# TO DO:
Pictures should be left out while the data beneath this task is written out word for word.

# Items from a data source:
--------------------------------------------------

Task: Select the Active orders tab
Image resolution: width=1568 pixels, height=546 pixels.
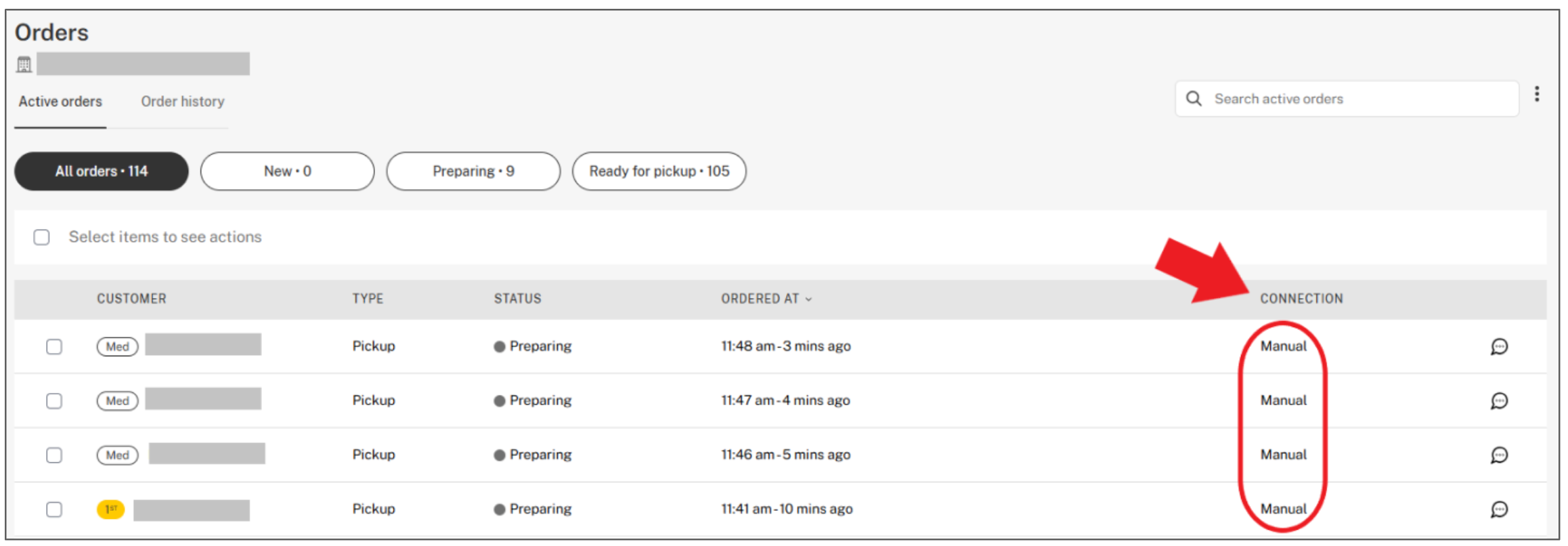Action: pyautogui.click(x=60, y=102)
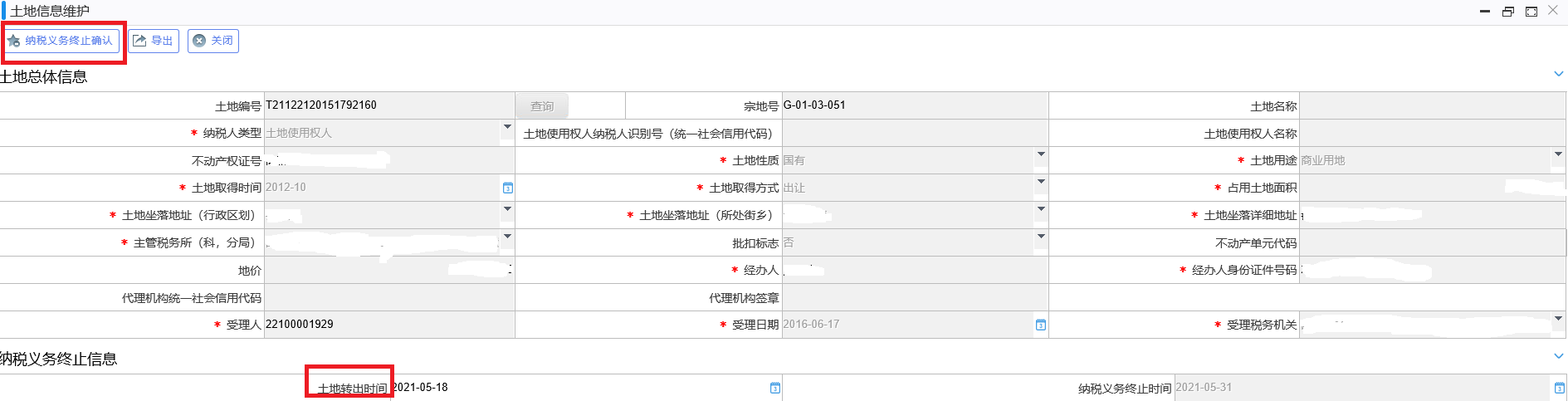
Task: Click the 查询 button beside 土地编号
Action: [x=542, y=106]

--------------------------------------------------

# THE ANSWER:
Task: Select the Active orders tab
Image resolution: width=1568 pixels, height=546 pixels.
Action: pyautogui.click(x=60, y=102)
Task: Click the 查询 button beside 土地编号
Action: [x=542, y=106]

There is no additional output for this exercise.